Rwandan coffee traders are optimistic about the benefits of the new partnership between the Rwandan government and Alibaba Group because they see it as an opportunity to broaden their market by trading online and directly attract buyers in the huge Chinese market.
On Wednesday, Rwanda and Alibaba Group signed in Kigali three agreements to facilitate electronic trade in Rwanda and the rest of Africa.
President Paul Kagame officiated at the landmark ceremony, which was attended by the Alibaba Group founder and Executive Chairman, Jack Ma.
The agreements signed are intended to strengthen cooperation in support of Rwanda’s economic development by promoting policy innovation, enabling cross-border trade of Rwandan products to Chinese consumers, facilitating tourism to Rwanda, and providing capacity building to empower the growth of Rwanda’s digital economy.
The deal has especially excited Rwandan coffee traders who have already experienced the appetite of the Chinese market for their top quality coffee since they started shipping it to Alibaba stores slightly over one month ago.
Siméon Ngendahayo, the Managing Director of West Hills Coffee Company, which is among the three Rwandan coffee companies picked by Alibaba as part of the experiment, described the deal as a potential chance to sell Rwandan roasted coffee directly to Chinese consumers.
His company’s coffee, sold under the Garuka Coffee brand name, is normally shipped mainly as green coffee to Europe, Russia, USA, and South Africa, as well as East African countries like Kenya.
But clients there have been mostly buying green coffee, just like most of the coffees mainly exported from Rwanda, instead of buying final coffee produce or roasted coffee.
Now Alibaba is seen as a game changer because buyers in China are interested in roasted coffee made in Rwanda and sold directly to buyers through Alibaba online shoppers.
Under the agreement between Rwandan coffee traders and Alibaba, the group buys Rwandan roasted coffee and sells it to its online shoppers in China.
The local traders are paid by Alibaba by wiring money to their bank accounts.
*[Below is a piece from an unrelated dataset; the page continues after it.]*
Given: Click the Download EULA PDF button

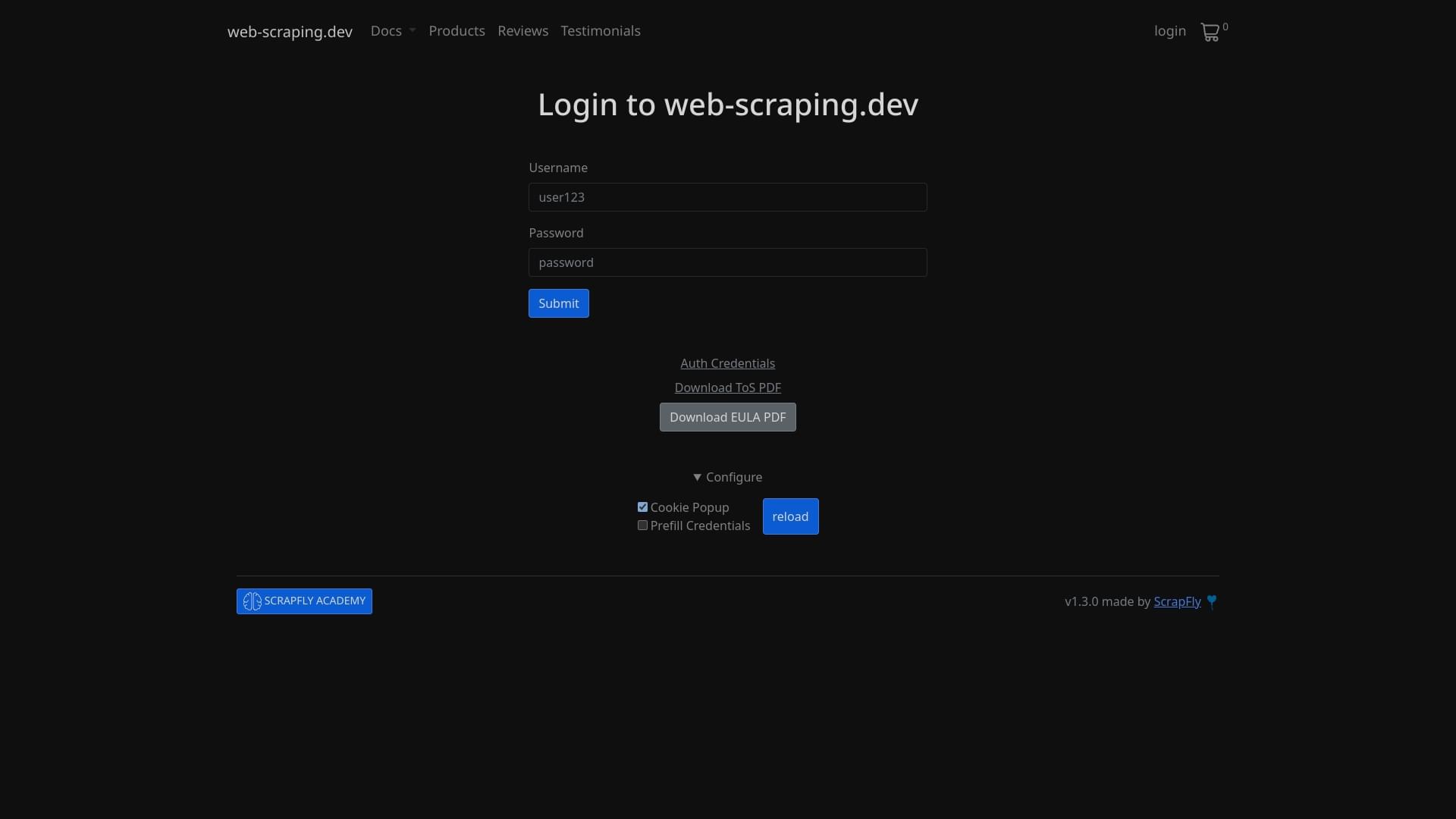Looking at the screenshot, I should pos(727,417).
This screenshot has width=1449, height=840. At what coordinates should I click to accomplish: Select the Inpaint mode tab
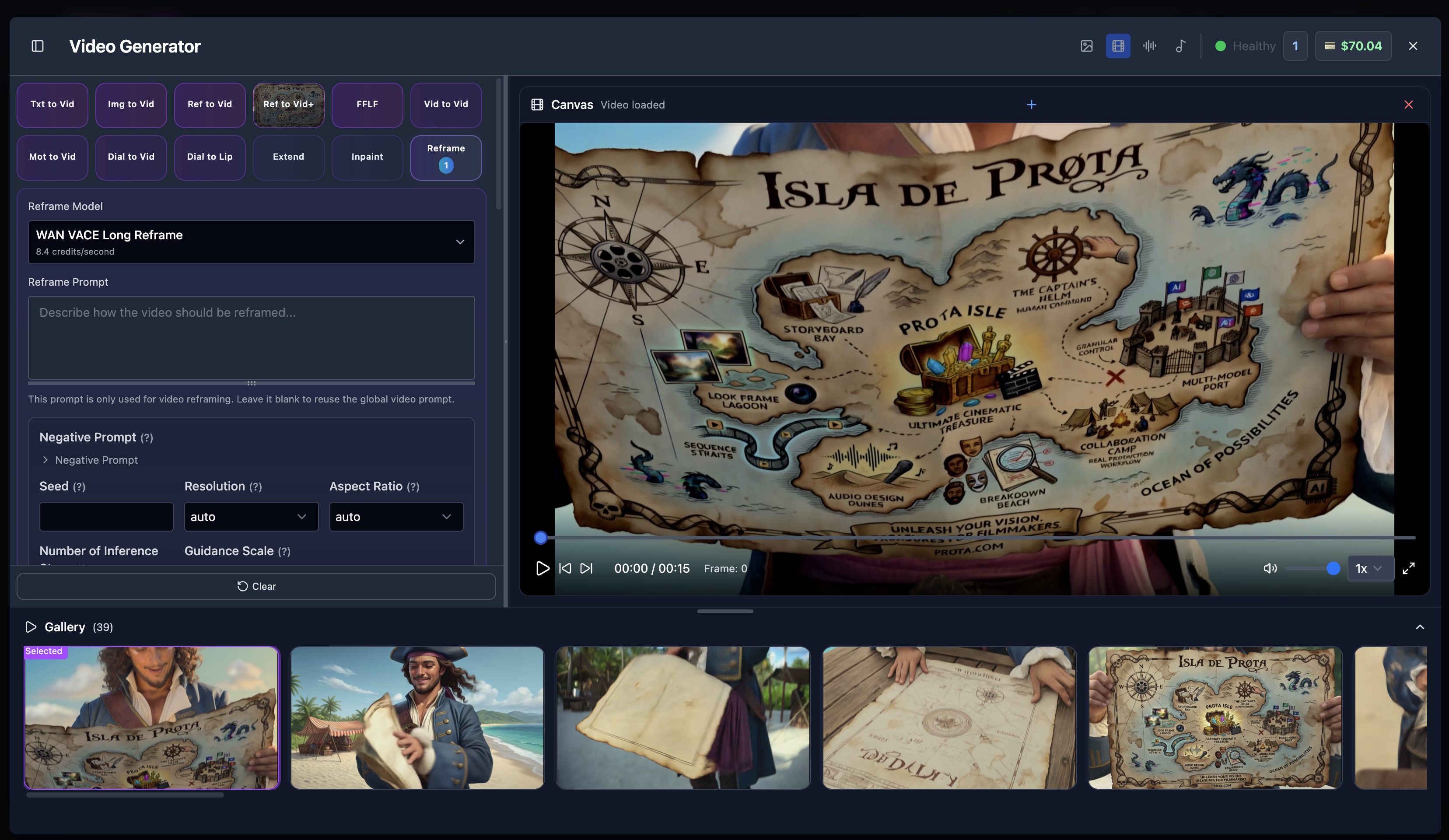367,156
Moreover, what has surprised both the company’s officials and the traders is the high appetite Chinese consumers have for Rwandan coffee.
“This is a tremendous step forward. Globally, the Rwandan coffee was mainly sold as green coffee at approximately 97 per cent but Alibaba is going to help us sell roasted coffee, which will create jobs for many Rwandans here,” Ngendahayo said.
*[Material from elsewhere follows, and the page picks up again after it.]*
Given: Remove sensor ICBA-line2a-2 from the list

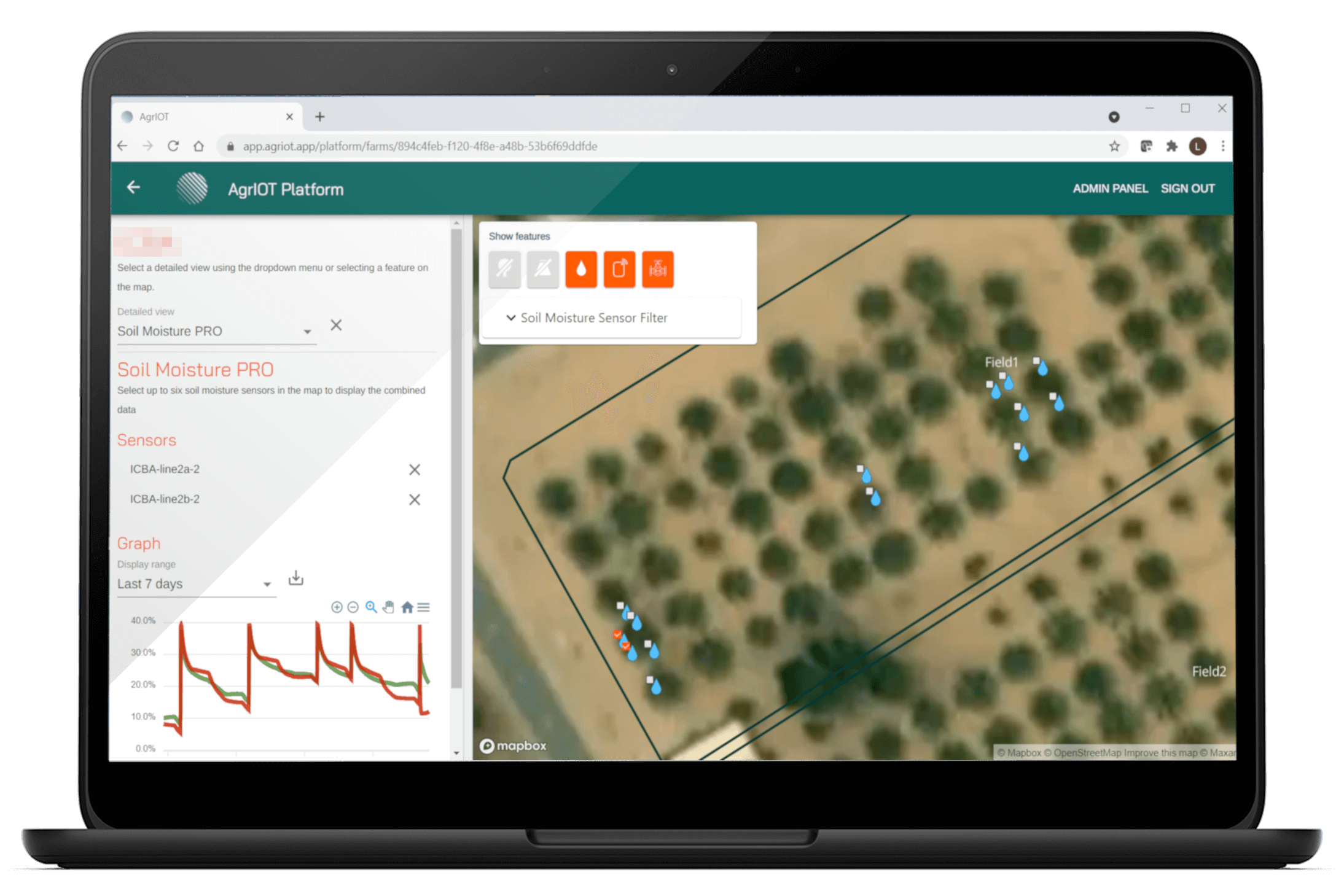Looking at the screenshot, I should pyautogui.click(x=415, y=470).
Rwanda’s maiden shipment to China as part of the agreement with Alibaba, which consisted of 1,800 packs of 500 grams each, was sold out very fast.
RDB’s Chief Executive Officer, Clare Akamanzi, said on Wednesday that some of the brands offered to Chinese consumers under the partnership were sold out on day one, which underlines the high quality of coffee that Rwandan farmers produce.
She said that the feedback was consistent with other reviews that Rwanda coffee received from other markets, such as the “Best of the Best” and “Coffee Lover’s choice” awards in New York.
“When our Chinese friends buy Rwandan coffee from Alibaba platforms, they will be enjoying coffee that is renowned for its supreme quality. Equally, when Rwandan coffee producers embrace Alibaba’s platforms, they can be assured that this is a market on an upward trajectory, with a long-term future,” she said.
China’s speciality coffee consumption is growing at 15 per cent every year, compared to a global growth of 2 per cent, Akamanzi said, describing Rwanda’s deal with Alibaba as a “ win-win situation”.
Ngendahayo agrees, explaining that Alibaba is directly connecting Rwandan traders to buyers in China where market for their produce is assured.
“I went to China many times and the young generation there is drinking coffee a lot. There is no doubt that this is going to be an exponential market,” he told The New Times yesterday.
Other Rwandan coffee traders in the deal are also excited, including Benjamin Nkurunziza, the Sales and Marketing Manager at Rwanda Farmers Coffee Company (RFCC), and Emmanuel Gatare, Managing Director for Land of Thousand hills coffee company.
“Alibaba and the Rwandan government opened doors for us and it’s now up to us as the private sector to exploit this opportunity and make this partnership successful,” Nkurunziza said in an interview.
Gatare said that the partnership has “opened the door” for Rwandan coffee traders and he wants next steps to focus on making efforts to understand the Chinese market better and maximise the opportunity.
“We now have to go to China and better understand the coffee market there. I am very excited; it’s a big achievement not only for us but our whole country. We now need to follow up on this opportunity and make it work,” he said.
The Alibaba Group partnership with Rwanda, launched in Kigali on Wednesday, is part of a larger initiative known as the first Electronic World Trade Platform (eWTP) in Africa.
It’s a private sector-led and all-stakeholder initiative for public-private dialogue to nurture e-Trade rules and foster a more effective and efficient policy and business environment for cross border electronic trade (eTrade) development.